*** EXTRACTED MATERIAL ***

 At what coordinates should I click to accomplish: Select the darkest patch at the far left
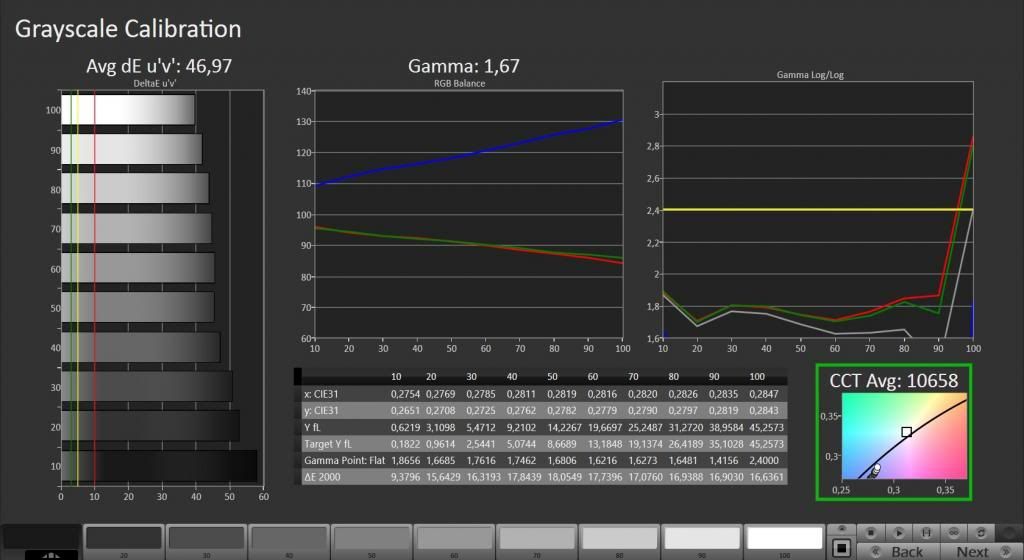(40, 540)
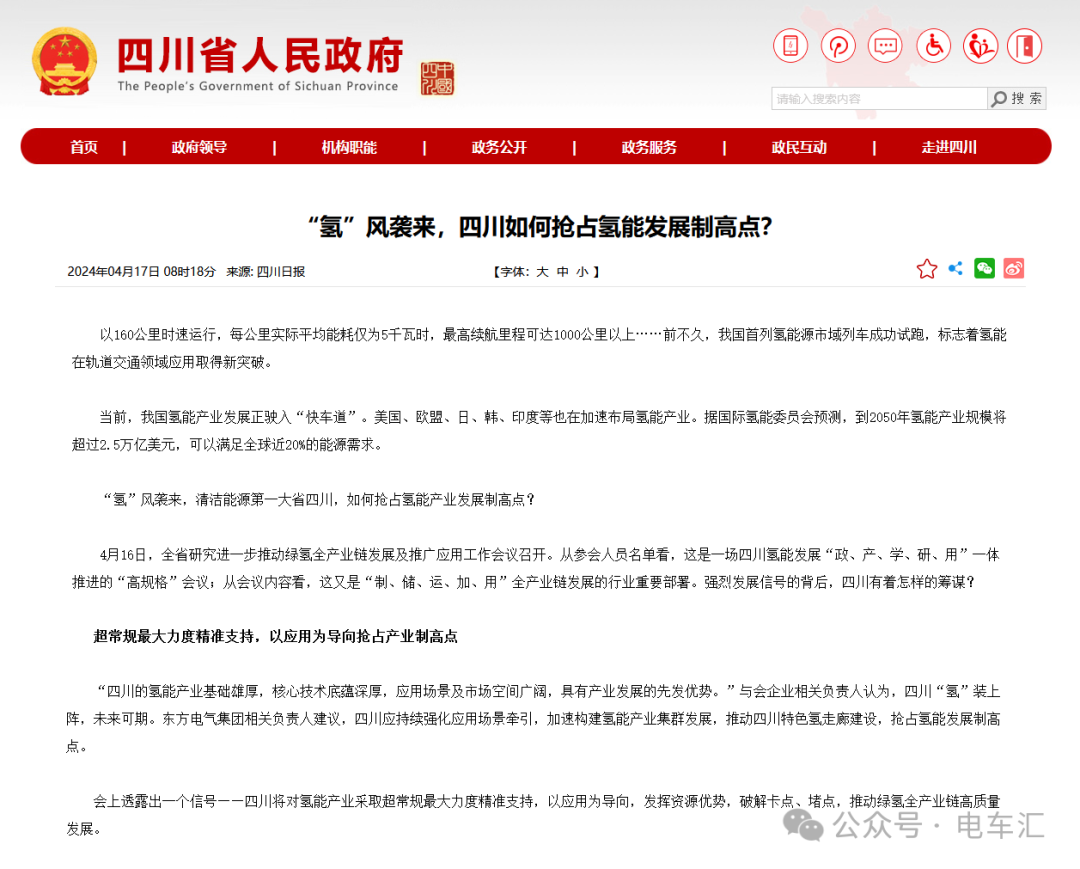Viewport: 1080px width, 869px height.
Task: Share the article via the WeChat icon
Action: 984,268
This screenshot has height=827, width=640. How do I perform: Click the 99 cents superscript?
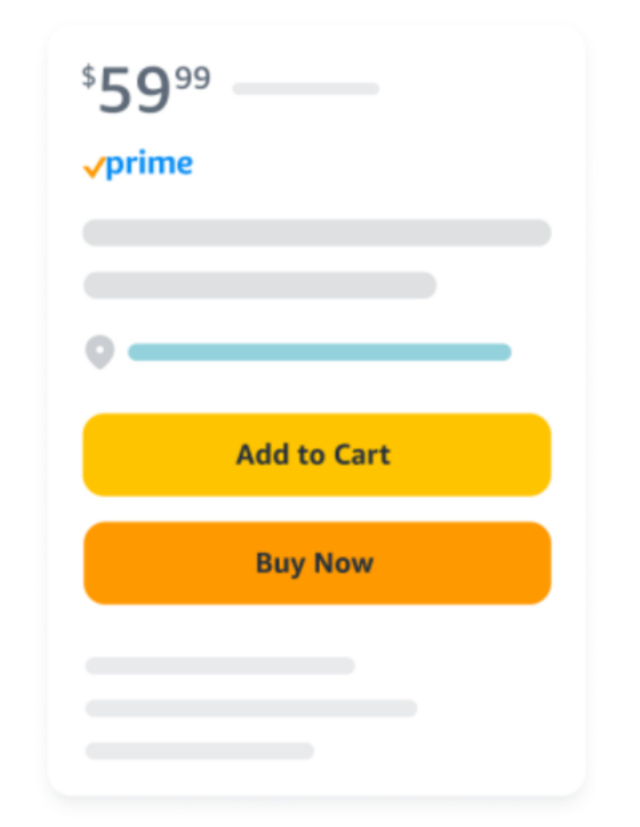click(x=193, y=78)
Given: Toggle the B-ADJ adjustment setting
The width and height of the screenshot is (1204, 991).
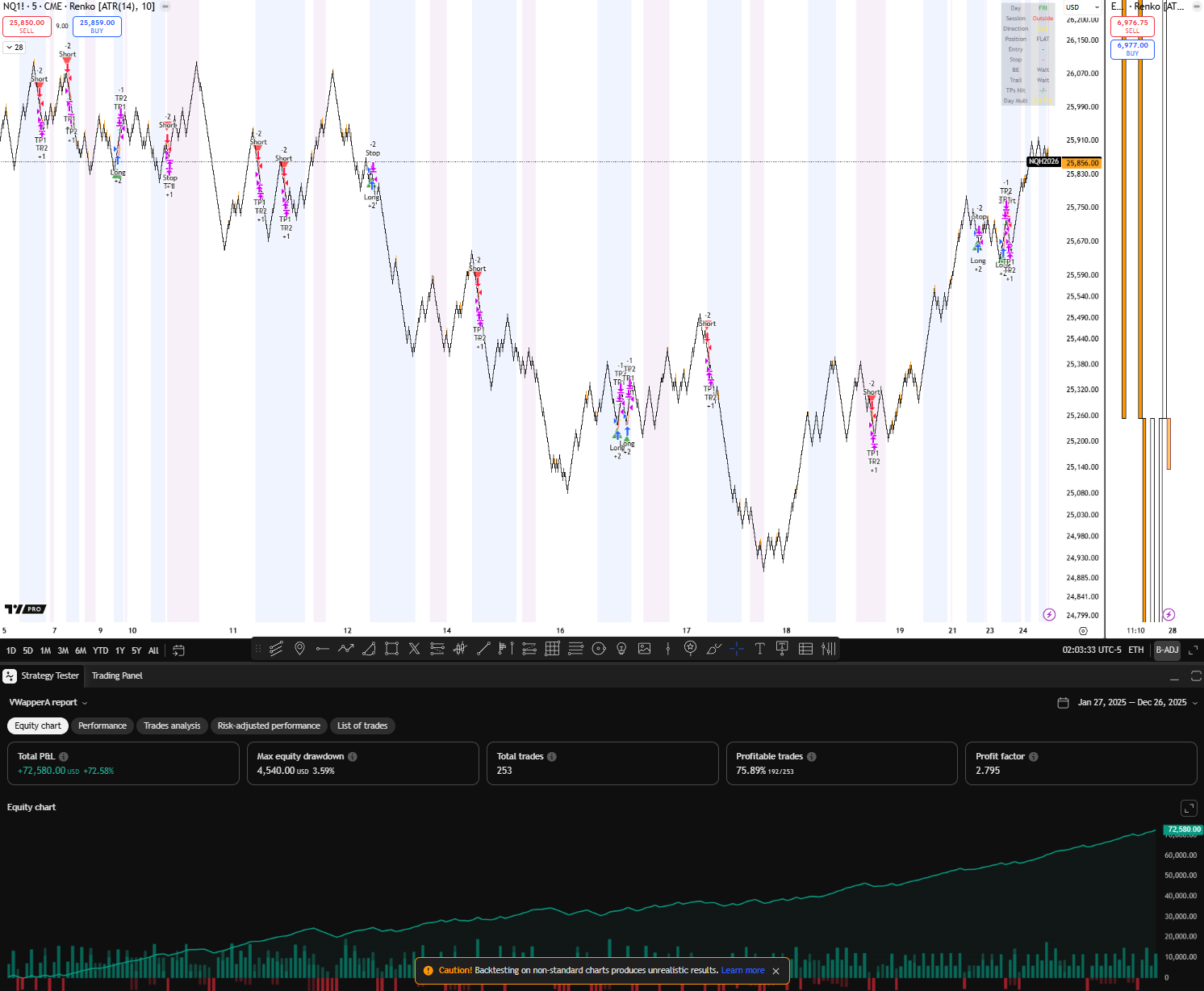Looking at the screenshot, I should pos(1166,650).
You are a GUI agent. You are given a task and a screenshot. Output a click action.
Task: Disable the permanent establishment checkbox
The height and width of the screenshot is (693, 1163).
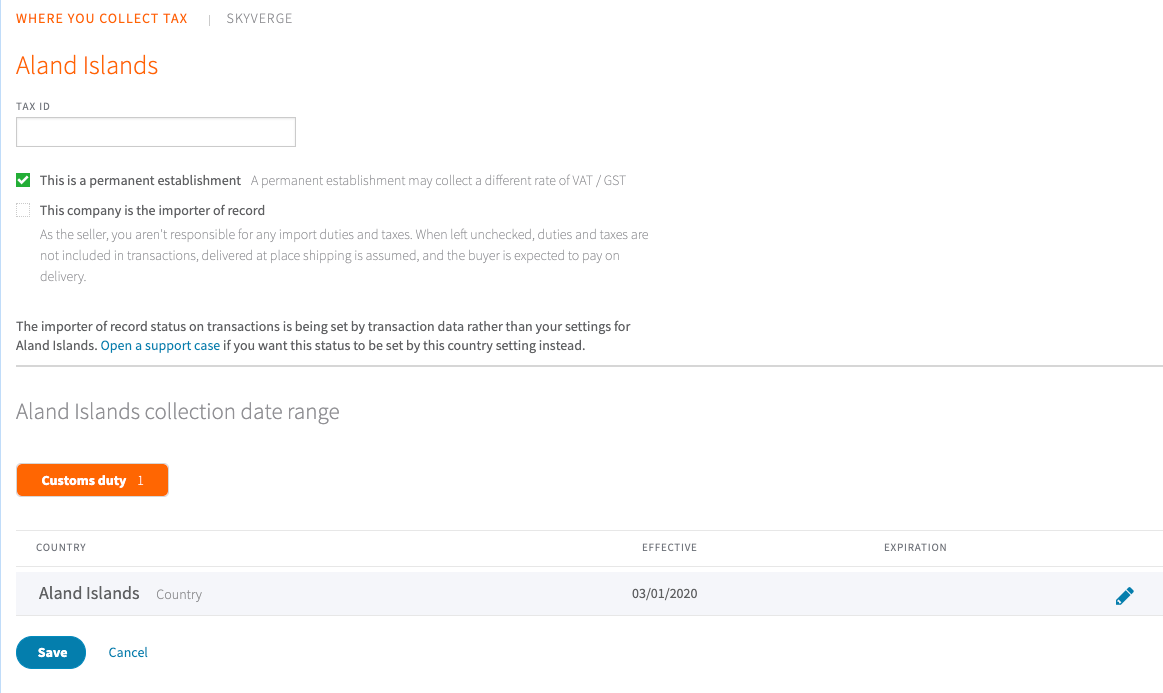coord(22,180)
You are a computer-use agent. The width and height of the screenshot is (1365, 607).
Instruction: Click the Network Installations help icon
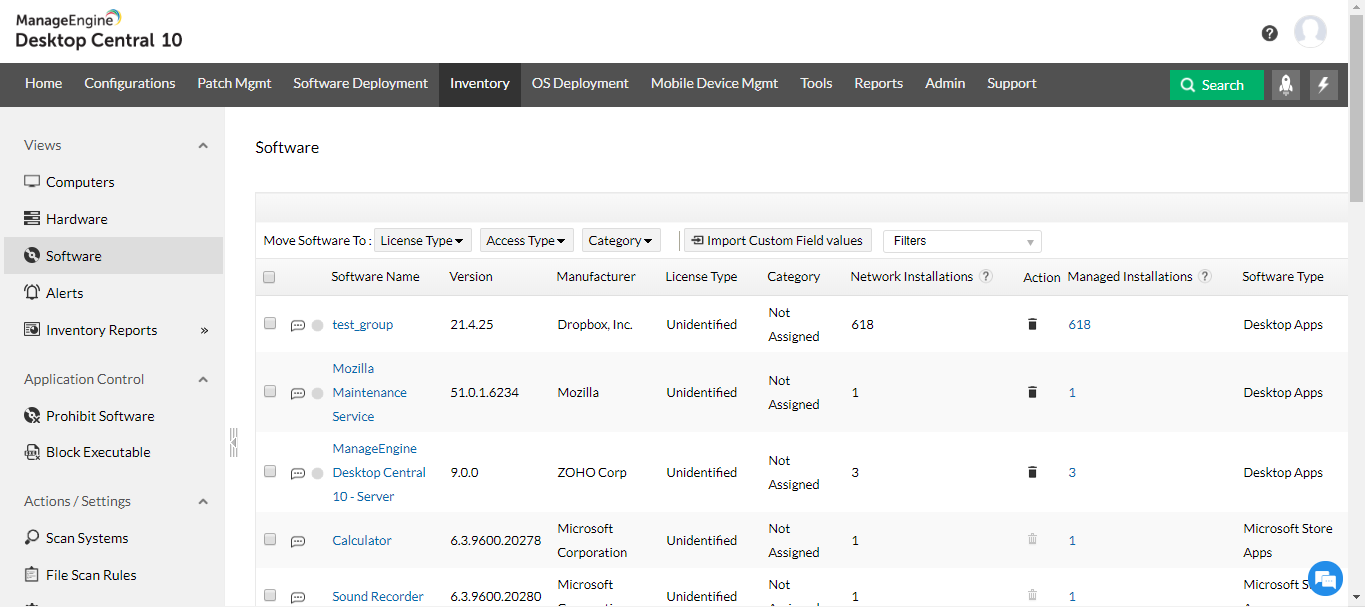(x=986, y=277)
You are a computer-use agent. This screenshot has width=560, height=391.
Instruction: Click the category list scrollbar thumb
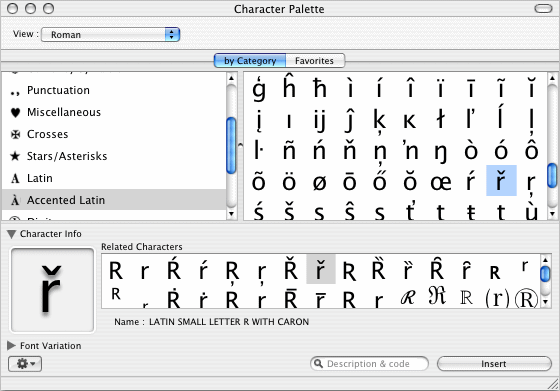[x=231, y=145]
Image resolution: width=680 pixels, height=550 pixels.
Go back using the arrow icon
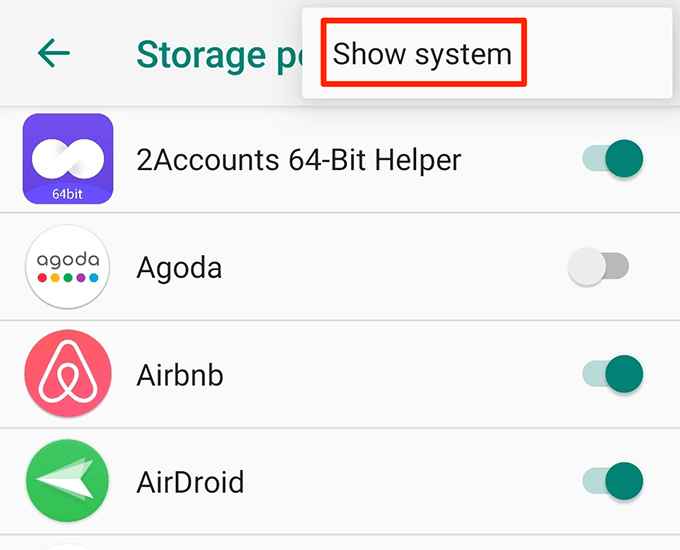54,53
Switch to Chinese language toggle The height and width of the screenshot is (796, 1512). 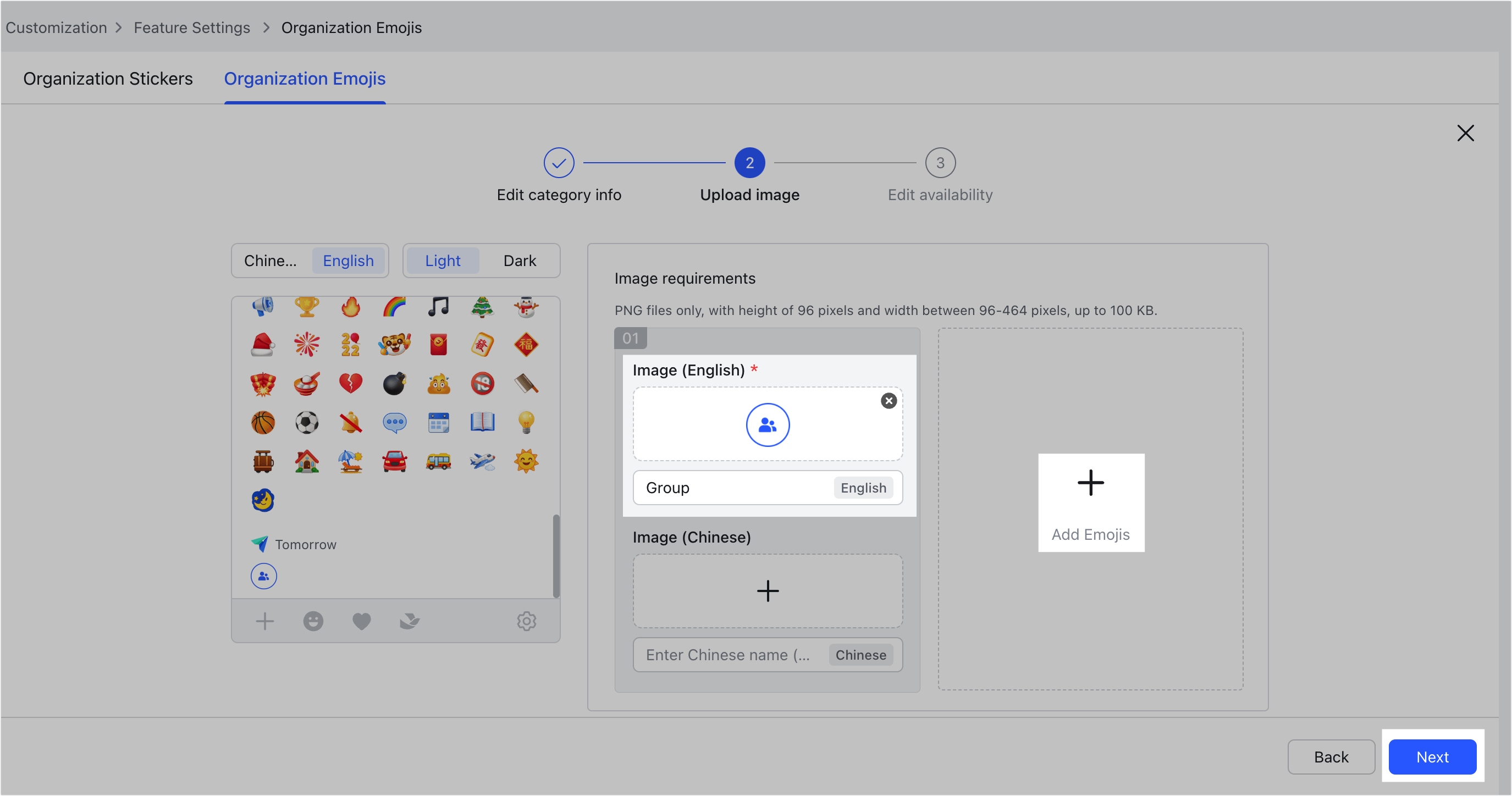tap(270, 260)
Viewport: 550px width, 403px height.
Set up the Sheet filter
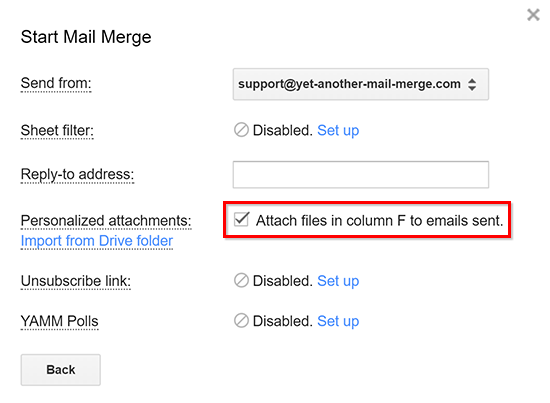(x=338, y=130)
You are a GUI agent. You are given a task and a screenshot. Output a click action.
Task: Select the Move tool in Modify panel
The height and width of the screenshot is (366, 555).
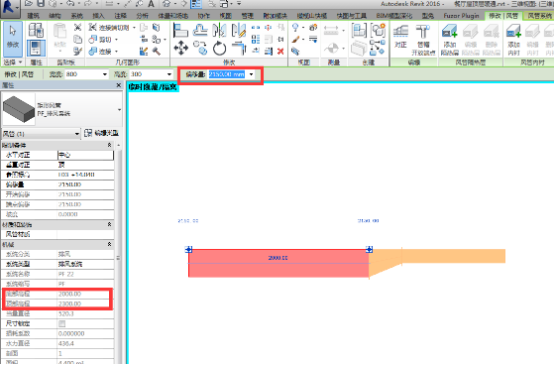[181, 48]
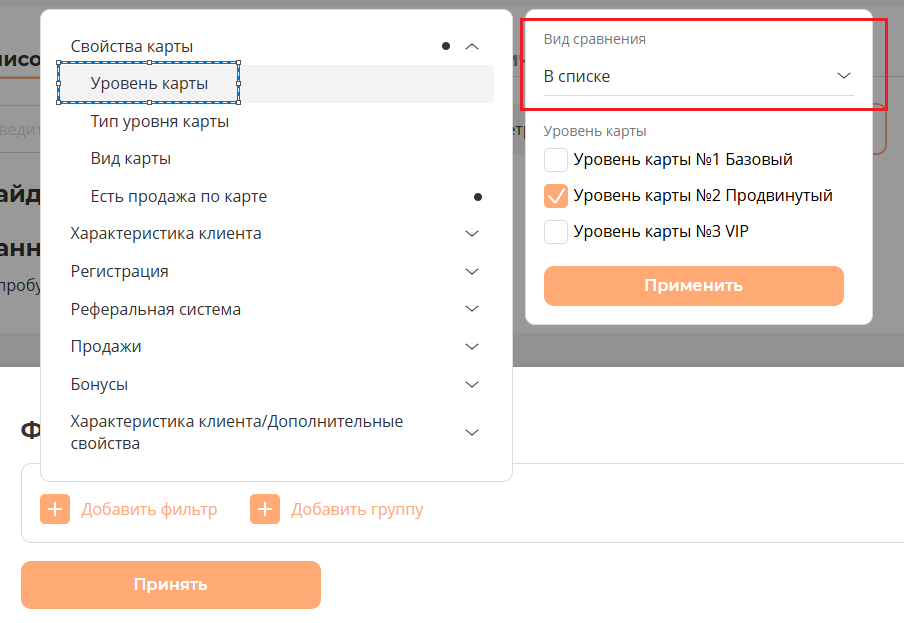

*** End of EXTRACTED MATERIAL ***

# ABOUT THIS TASK:
The expected output is the lines above from the one containing "Task: Disable the" to the one containing "You are a computer-use agent. The", both ends included, reproduced exactly with every picture left out.

# SOLUTION FOR THIS PROBLEM:
Task: Disable the permanent establishment checkbox
The height and width of the screenshot is (693, 1163).
coord(22,180)
You are a computer-use agent. The width and height of the screenshot is (1365, 607).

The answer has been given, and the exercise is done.